White sandy beach at Oronsay.

White sandy beach at Oronsay.

Over the next four days, I crammed in as much as possible.  I tried out paddle boarding, turns out I’m pretty hopeless.  My desire to be in the water conflicts with the aim of staying out of the water.  I visited some lovely local galleries and of course found the local cake and coffee hang out. 

My highlights included a walk across the Strand to Oronsay.  Although I didn’t make the walk to the priory, I did find myself a stunning beach.  The sun was splitting the sky and I was warm.  I’m not good at travelling light and felt like I had been walking for days.  I was grateful for the swim to cool me down.  The sand was white and blue and lilac swirls of water stretched across the sand between Colonsay and Oronsay.  Being a tidal island, I kept an eye on the time but managed a few quick sketches.

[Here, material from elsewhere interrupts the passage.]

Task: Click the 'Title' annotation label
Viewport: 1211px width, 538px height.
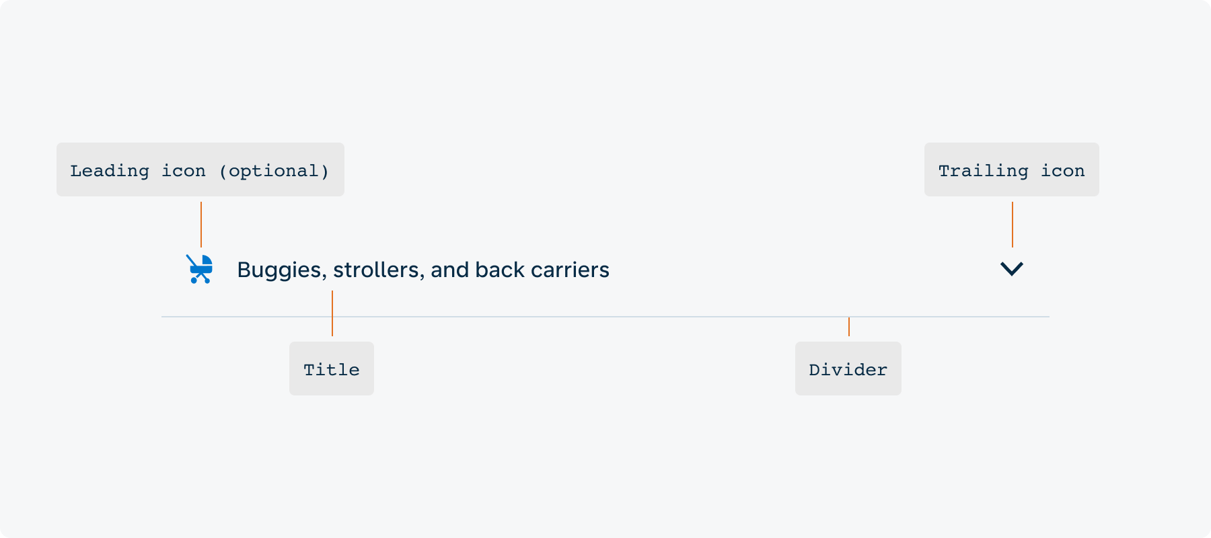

Water colour study at Balnahard Bay.

Water colour study at Balnahard Bay.

Other stand out moments included a wander round the gardens of Colonsay house. I couldn’t help but be totally dazzled at the collection of trees and plants. This one was my favourite- the pink tree!! Pink flaky bark and leaves that looked like every twig was waving hello. I also enjoyed a long walk to Balnahard beach. It probably is not too long in terms of distance however as always, my nemesis – cows, slowed me down, blocking my route. The beach was quite foggy and the light was flat by the time I got there but the journey out and back was lovely in itself. It just gives me another excuse to go back.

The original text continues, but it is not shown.